◆ **Selected extract**
====================

When people say that "threads are evil", the usually do so in the context of saying "processes are good". Threads implicitly share all application state and handles (and thread locals are opt-in). This means that there are plenty of opportunities to forget to synchronize (or not even understand that you need to synchronize!) while accessing that shared data.
Processes have separate memory space, and any communication between them is explicit. Furthermore, primitives used for interprocess communication are often such that you don't need to synchronize at all (e.g. pipes). And you can still share state directly if you need to, using shared memory, but that is also explicit in every given instance. So there are fewer opportunities to make mistakes, and the intent of the code is more explicit.
Simple answer the way I understand it...
Most threading models use "shared state concurrency," which means that two execution processes can share the same memory at the same time. If one thread doesn't know what the other is doing, it can modify the data in a way that the other thread doesn't expect. This causes bugs.
Threads are "evil" because you need to wrap your mind around n threads all working on the same memory at the same time, and all of the fun things that go with it (deadlocks, racing conditions, etc).
You might read up about the Clojure (immutable data structures) and Erlang (message passsing) concurrency models for alternative ideas on how to achieve similar ends.
What makes threads "evil" is that once you introduce more than one stream of execution into your program, you can no longer count on your program to behave in a deterministic manner.
That is to say: Given the same set of inputs, a single-threaded program will (in most cases) always do the same thing.
A multi-threaded program, given the same set of inputs, may well do something different every time it is run, unless it is very carefully controlled. That is because the order in which the different threads run different bits of code is determined by the OS's thread scheduler combined with a system timer, and this introduces a good deal of "randomness" into what the program does when it runs.
The upshot is: debugging a multi-threaded program can be much harder than debugging a single-threaded program, because if you don't know what you are doing it can be very easy to end up with a race condition or deadlock bug that only appears (seemingly) at random once or twice a month. The program will look fine to your QA department (since they don't have a month to run it) but once it's out in the field, you'll be hearing from customers that the program crashed, and nobody can reproduce the crash.... bleah.
To sum up, threads aren't really "evil", but they are strong juju and should not be used unless (a) you really need them and (b) you know what you are getting yourself into. If you do use them, use them as sparingly as possible, and try to make their behavior as stupid-simple as you possibly can. Especially with multithreading, if anything can go wrong, it (sooner or later) will.

====================

◆ **Required work**
a) Please render this sentence from the forum thread into Spanish: "Processes have separate memory space, and any communication between them is explicit."
b) Quote the forum thread word for word, from "Simple answer the" up to and including "racing conditions, etc).".
Rely only on the forum thread for everything that follows it.

◆ **Supplied information**
====================

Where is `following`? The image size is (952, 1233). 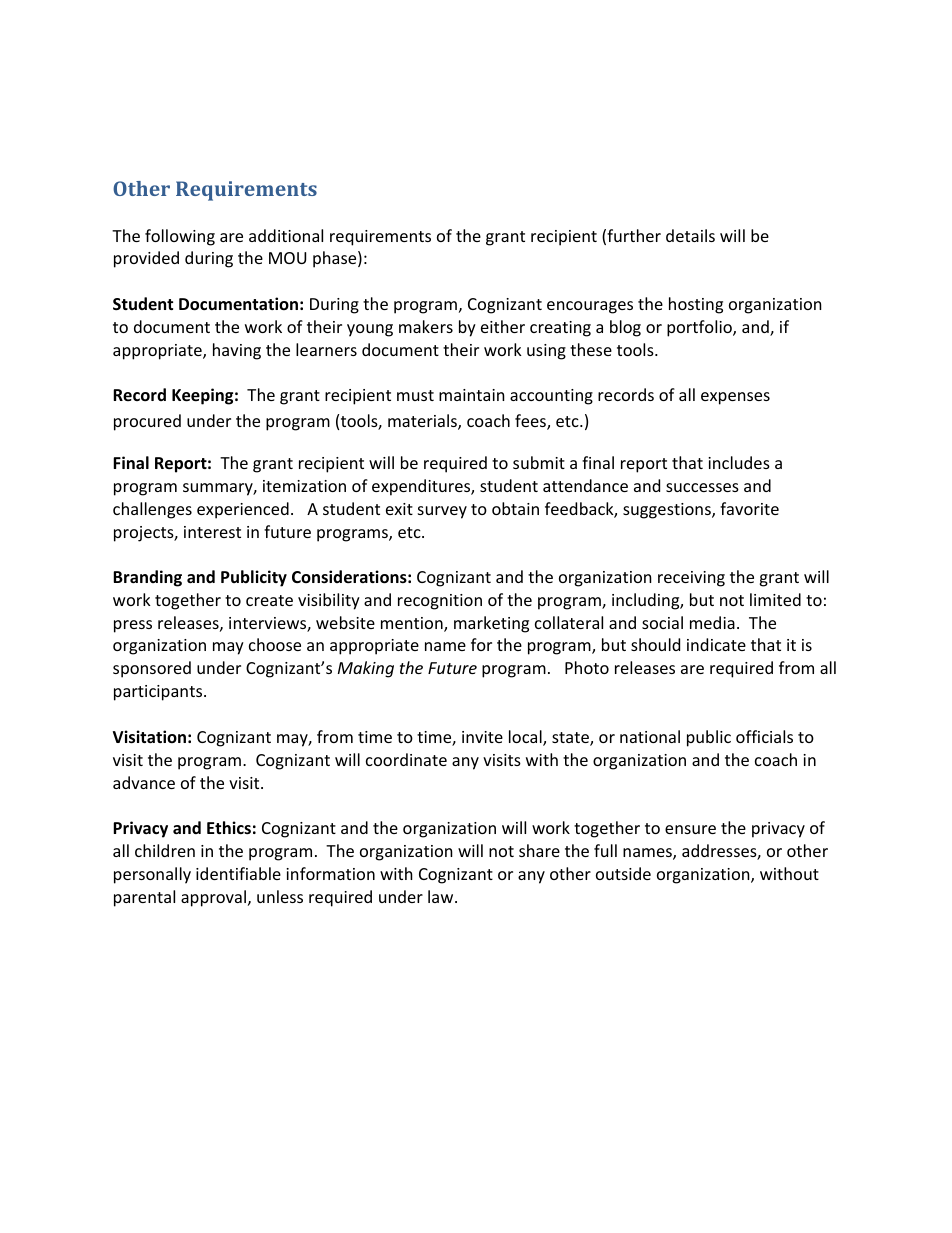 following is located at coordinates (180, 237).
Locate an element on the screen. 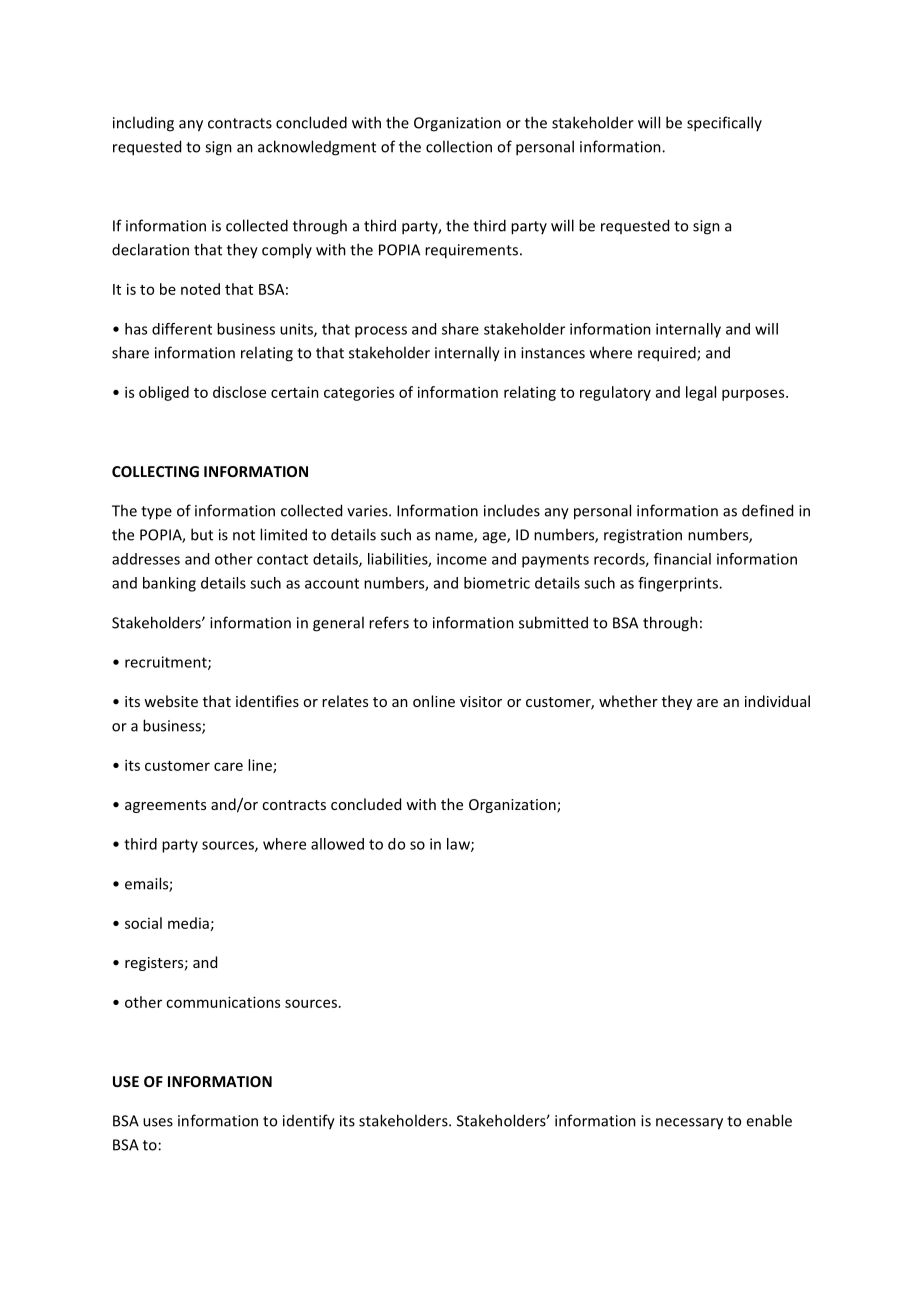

====================

◆ **Expected outputs**
a) Los procesos tienen espacios de memoria separados, y cualquier comunicación entre ellos es explícita.

b)
Simple answer the way I understand it...
Most threading models use "shared state concurrency," which means that two execution processes can share the same memory at the same time. If one thread doesn't know what the other is doing, it can modify the data in a way that the other thread doesn't expect. This causes bugs.
Threads are "evil" because you need to wrap your mind around n threads all working on the same memory at the same time, and all of the fun things that go with it (deadlocks, racing conditions, etc).